= The task =
Repeat the entries that follow verbatim, without any of their pictures.

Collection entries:

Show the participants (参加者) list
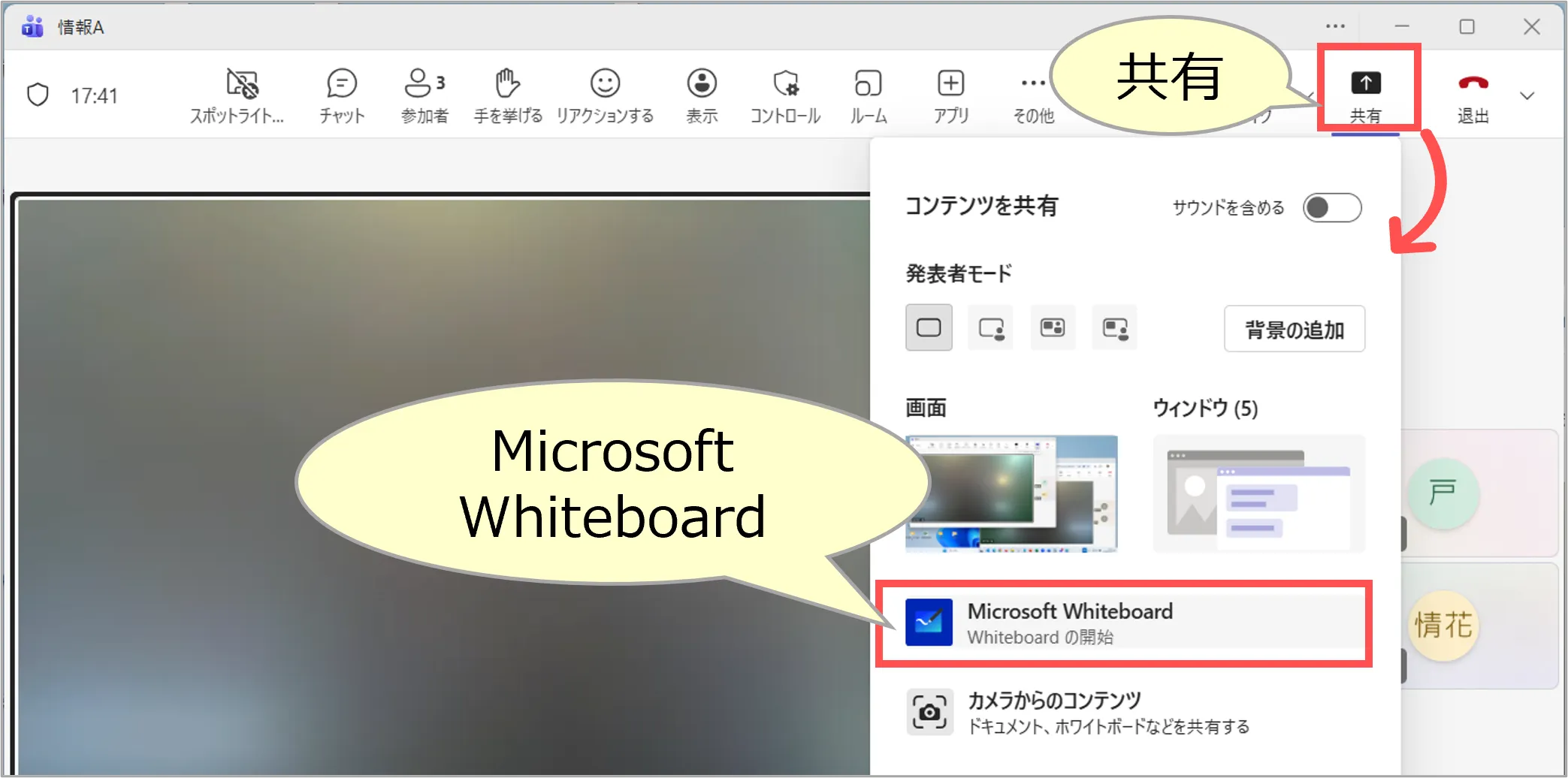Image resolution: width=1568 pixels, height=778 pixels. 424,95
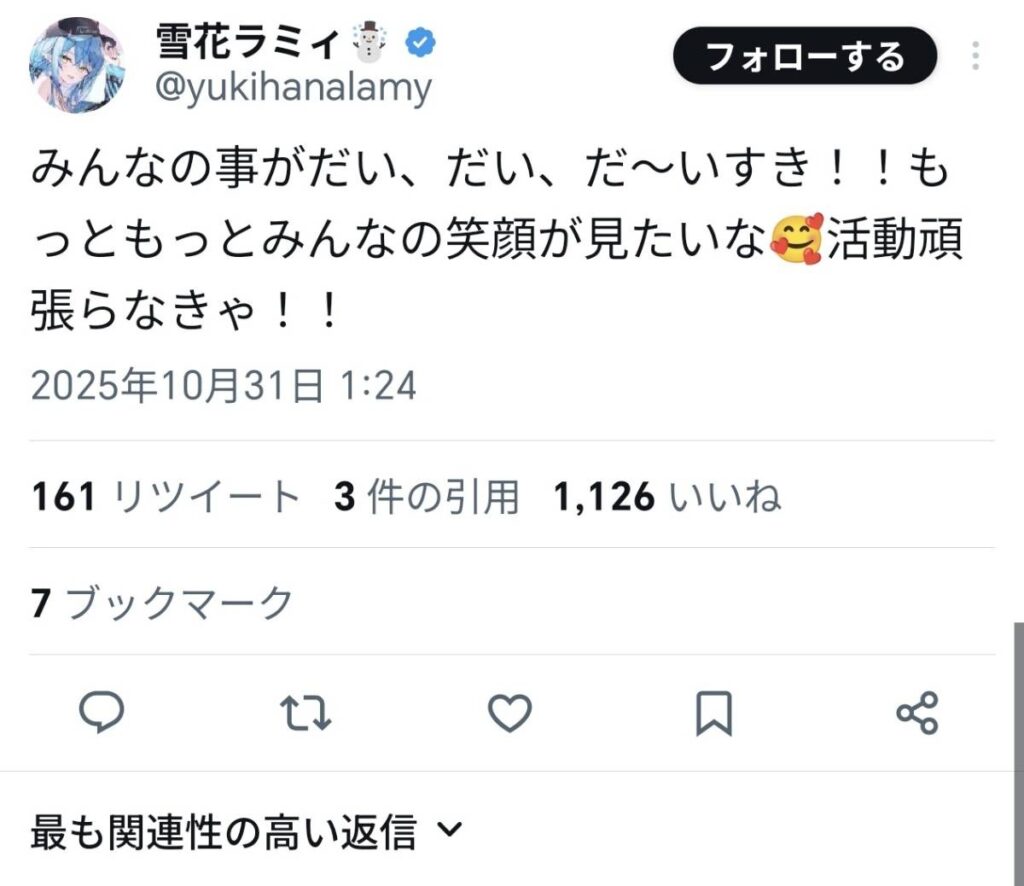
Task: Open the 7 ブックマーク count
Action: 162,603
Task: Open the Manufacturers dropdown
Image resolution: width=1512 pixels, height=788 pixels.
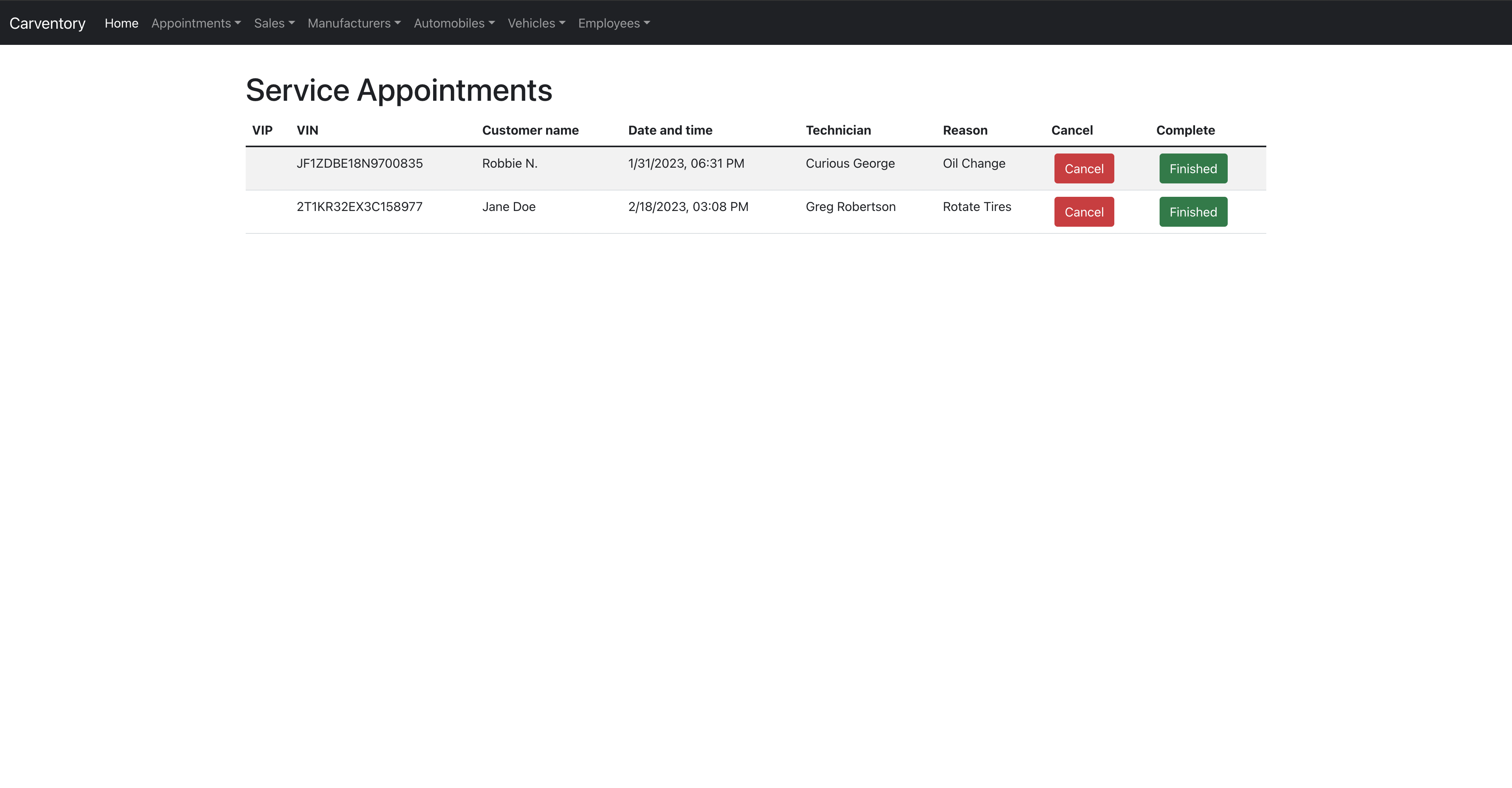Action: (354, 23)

= Written response =
Show the participants (参加者) list
Image resolution: width=1568 pixels, height=778 pixels. 424,95
Task: Open the 7 ブックマーク count
Action: 162,603
Task: Open the Manufacturers dropdown
Image resolution: width=1512 pixels, height=788 pixels.
Action: (354, 23)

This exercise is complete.